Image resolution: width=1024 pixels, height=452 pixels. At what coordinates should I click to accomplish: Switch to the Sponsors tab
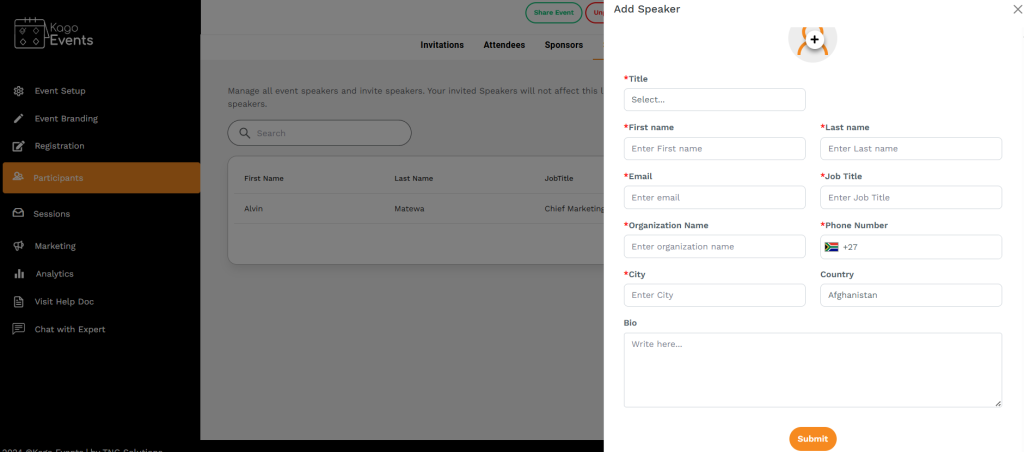[564, 45]
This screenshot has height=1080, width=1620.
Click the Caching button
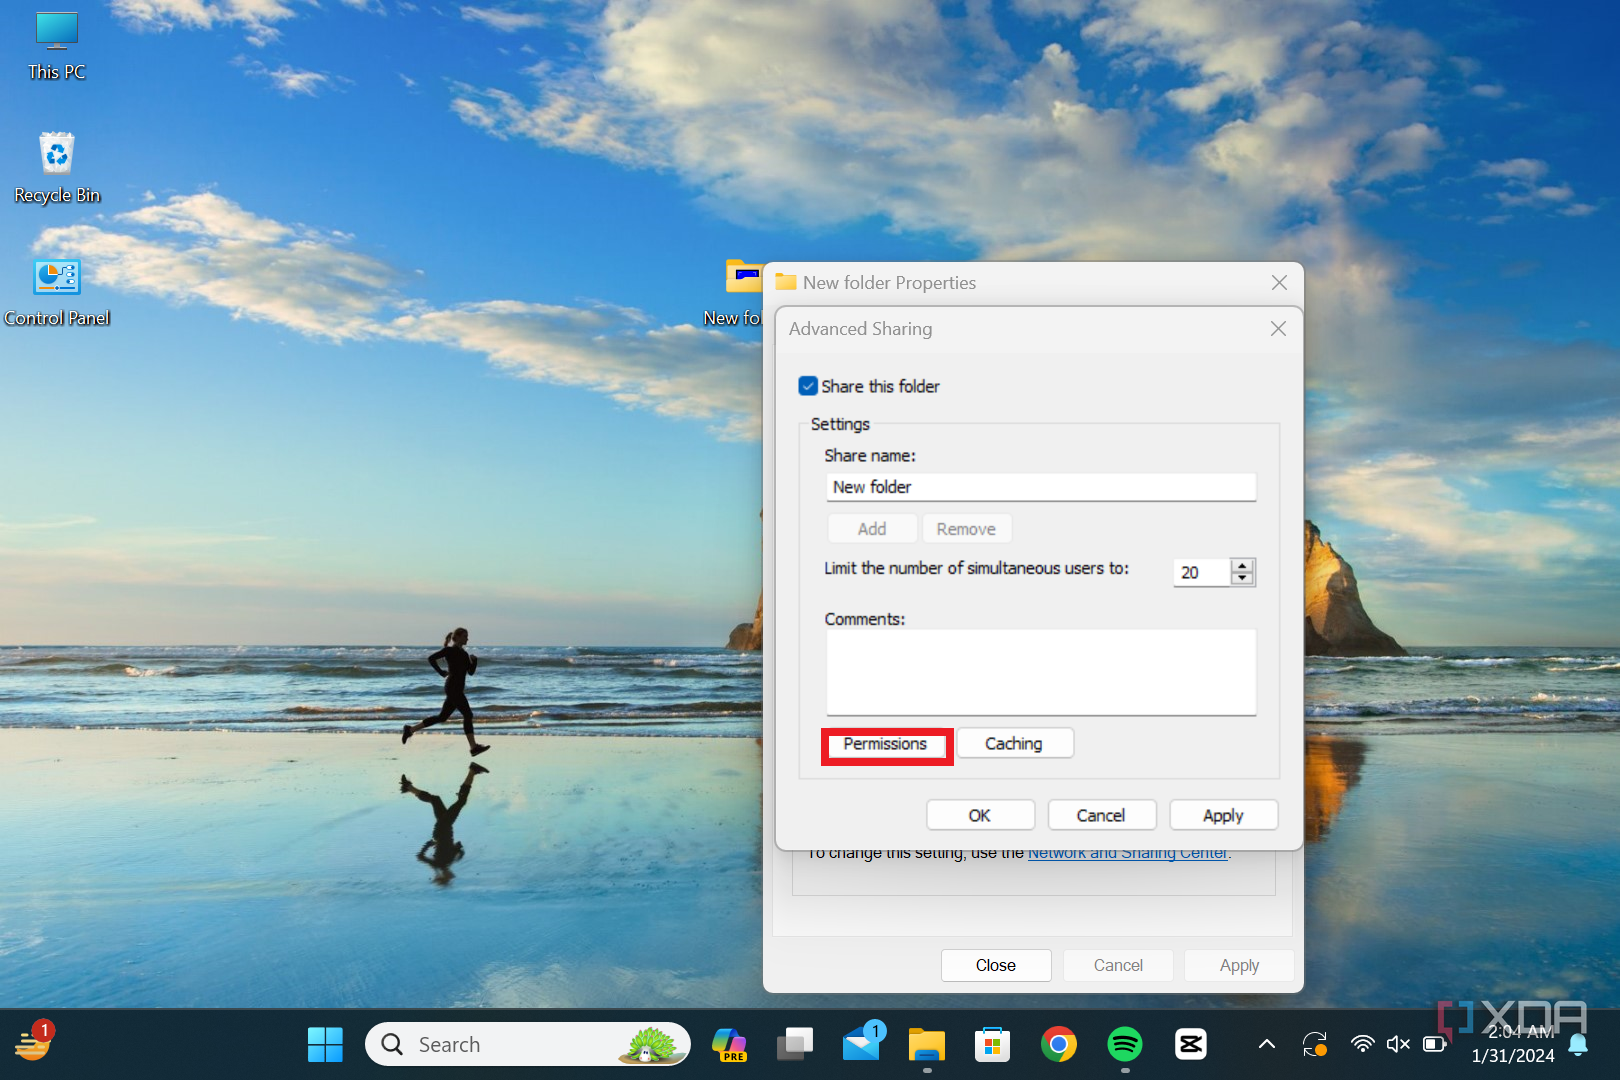1014,743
────
Repeat every line of the listing above verbatim, leaving out the pictures.

Image resolution: width=1024 pixels, height=452 pixels. At what coordinates should I click to accomplish: Switch to the Sponsors tab
[564, 45]
This screenshot has height=1080, width=1620.
Click the Caching button
1014,743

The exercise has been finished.